### Work to be completed
Copy all lines below containing "each".

### Data listing
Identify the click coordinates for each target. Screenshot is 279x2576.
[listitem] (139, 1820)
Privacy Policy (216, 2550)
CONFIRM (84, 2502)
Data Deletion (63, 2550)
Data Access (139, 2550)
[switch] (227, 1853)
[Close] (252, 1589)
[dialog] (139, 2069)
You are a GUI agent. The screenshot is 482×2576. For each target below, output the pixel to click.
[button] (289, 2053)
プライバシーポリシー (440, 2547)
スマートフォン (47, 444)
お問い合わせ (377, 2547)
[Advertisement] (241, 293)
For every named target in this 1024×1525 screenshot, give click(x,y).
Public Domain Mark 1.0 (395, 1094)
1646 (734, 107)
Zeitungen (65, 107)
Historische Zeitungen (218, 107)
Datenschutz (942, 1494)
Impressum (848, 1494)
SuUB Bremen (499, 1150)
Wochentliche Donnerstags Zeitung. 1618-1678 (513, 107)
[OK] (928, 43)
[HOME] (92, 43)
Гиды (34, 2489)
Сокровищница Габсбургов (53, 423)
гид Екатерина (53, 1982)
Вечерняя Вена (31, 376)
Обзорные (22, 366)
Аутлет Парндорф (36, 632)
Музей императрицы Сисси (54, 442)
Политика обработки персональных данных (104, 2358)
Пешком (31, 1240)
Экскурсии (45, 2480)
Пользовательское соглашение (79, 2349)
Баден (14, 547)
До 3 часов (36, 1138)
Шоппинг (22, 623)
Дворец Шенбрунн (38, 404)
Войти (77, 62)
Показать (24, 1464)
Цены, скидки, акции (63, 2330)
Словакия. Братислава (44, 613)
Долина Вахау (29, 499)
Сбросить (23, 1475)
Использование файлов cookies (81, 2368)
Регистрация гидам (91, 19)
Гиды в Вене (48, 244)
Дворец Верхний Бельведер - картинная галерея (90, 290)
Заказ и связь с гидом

### Solution
Identify the click coordinates for each target. Screenshot is 279x2576.
You are a GUI agent. The screenshot is 482×2576. For each target below, output the pixel to click.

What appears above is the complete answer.